Radiation therapists

Keep detailed records of treatment sessions and patient progress

AI excels at structured data entry, can auto-populate treatment records from machine logs and imaging data, generate progress summaries, and ensure documentation completeness. Voice-to-text and automated form filling can capture session details with minimal human input, requiring only brief verification—substantially reducing the labor content of this administrative task.

BLS evidence: Radiation therapists keep detailed records of treatment as part of their typical duties.

Determine the location of tumors to ensure correct patient positioning for treatment

AI imaging analysis systems already demonstrate high accuracy in tumor localization from CT, MRI, and PET scans, and can calculate optimal patient positioning coordinates. While a therapist must verify positioning and make final adjustments at the machine, AI can autonomously perform the bulk of the analytical work determining tumor location and generating positioning instructions.

BLS evidence: Duties include determining the location of tumors to ensure correct positioning of patients for administering each treatment.

Coordinate care with oncology team members including dosimetrists and oncologists

AI can facilitate care coordination by scheduling, summarizing patient status, flagging discrepancies in treatment plans, and routing communications. However, effective oncology team coordination involves nuanced clinical judgment, negotiating treatment modifications, and collaborative decision-making that benefits from human relationship dynamics and contextual understanding of each team member's expertise.

BLS evidence: Radiation therapists are part of the oncology teams that treat patients with cancer and must work well with other members of the oncology team to effectively coordinate care.

Monitor patients during treatment to check for unusual reactions

AI systems with camera and sensor integration can detect some physiological changes and movement during treatment, potentially flagging unusual reactions. However, monitoring requires real-time assessment of subtle patient distress signals, immediate physical intervention capability if needed, and judgment calls about whether to pause treatment—tasks where human presence remains essential for safety and patient comfort.

BLS evidence: Duties include monitoring the patient to check for unusual reactions to the treatment.

Explain treatment plans to patients and answer questions about treatment

AI can generate clear explanations of radiation therapy procedures and answer common questions about treatment protocols, side effects, and timelines. However, patients facing cancer treatment need empathetic human interaction, and therapists must read emotional cues, adjust explanations to individual comprehension levels, and provide psychological support that AI cannot fully replicate in high-stakes medical contexts.

BLS evidence: Radiation therapists typically explain treatment plans to the patient and answer questions about treatment.

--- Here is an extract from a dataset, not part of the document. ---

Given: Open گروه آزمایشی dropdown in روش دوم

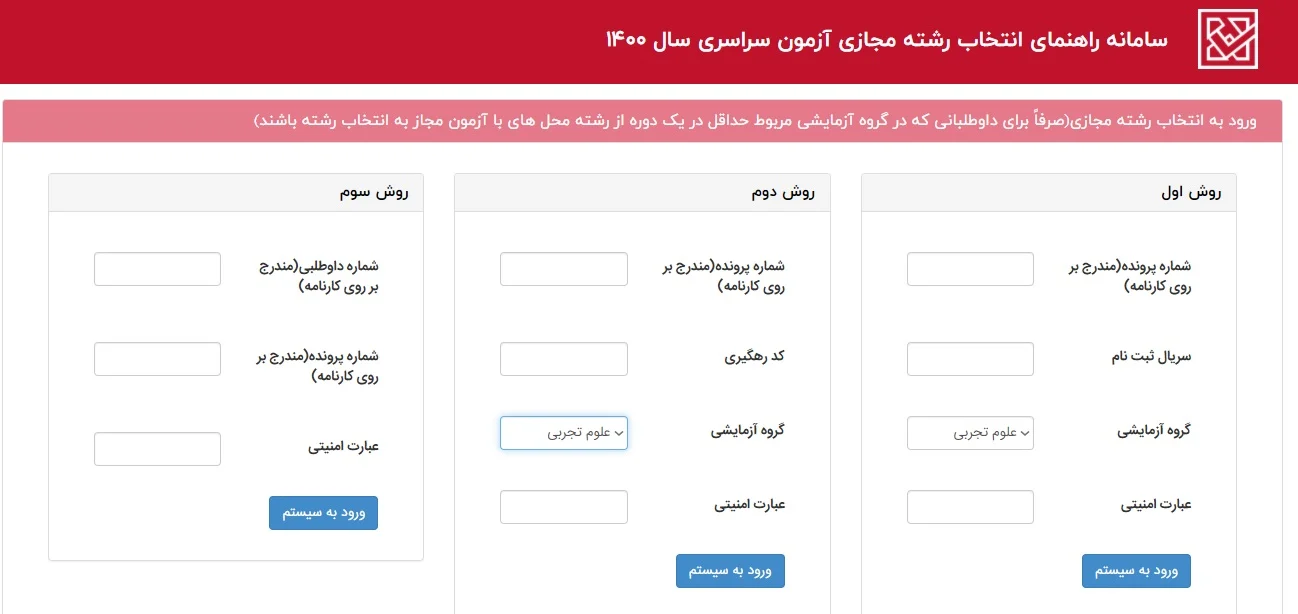Looking at the screenshot, I should coord(564,433).
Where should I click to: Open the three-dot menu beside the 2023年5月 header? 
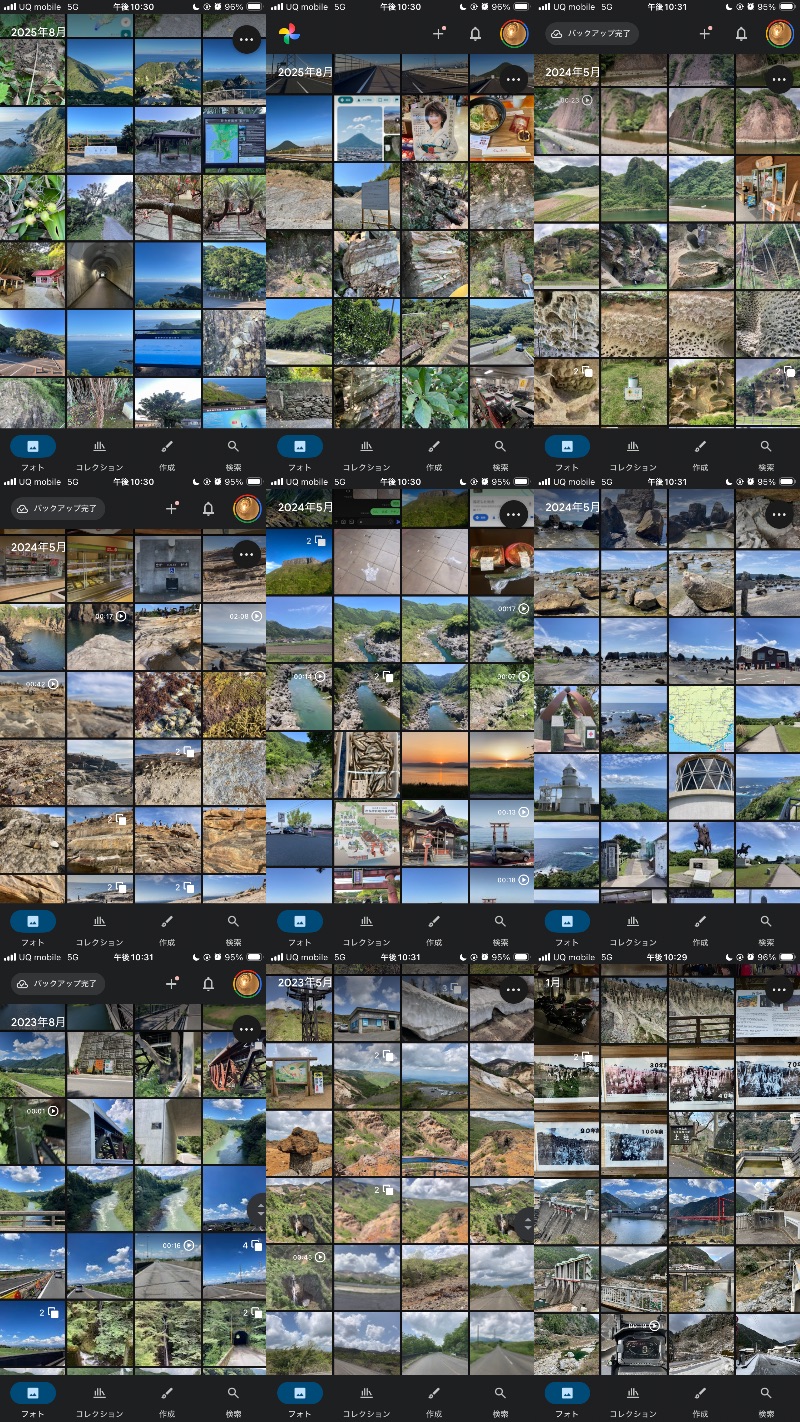pyautogui.click(x=513, y=991)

Protect patients and staff from improper exposure to radiation

Radiation protection requires physical monitoring of treatment rooms, proper shielding placement, dosimeter management, and real-time intervention if safety protocols are breached. AI can monitor sensor data and flag anomalies, but the physical safety procedures, emergency response, and regulatory accountability require human execution in the clinical environment.

BLS evidence: Radiation therapists must protect the patients and themselves from improper exposure to radiation, following safety procedures.

Calibrate and operate linear accelerators to deliver radiation therapy to patients

Operating linear accelerators requires real-time physical manipulation of medical equipment, patient safety monitoring, and immediate response to equipment anomalies in a clinical setting. While AI can assist with calibration calculations and treatment parameters, the physical operation and safety-critical real-time adjustments require human presence and judgment that regulators and healthcare systems will not delegate to AI.

BLS evidence: Radiation therapists operate machines, such as linear accelerators, to deliver concentrated radiation therapy to the region of a patient's tumor.

Position and lift patients for radiation treatment procedures

Positioning and lifting patients requires fine motor control, physical strength, adaptation to each patient's mobility limitations and body habitus, and real-time tactile feedback in an unstructured clinical environment. Current robotics cannot safely handle the variability of patient transfers and precise positioning required for radiation therapy without extensive human supervision that negates automation benefits.

BLS evidence: Radiation therapists stand for long periods and may need to lift or turn patients.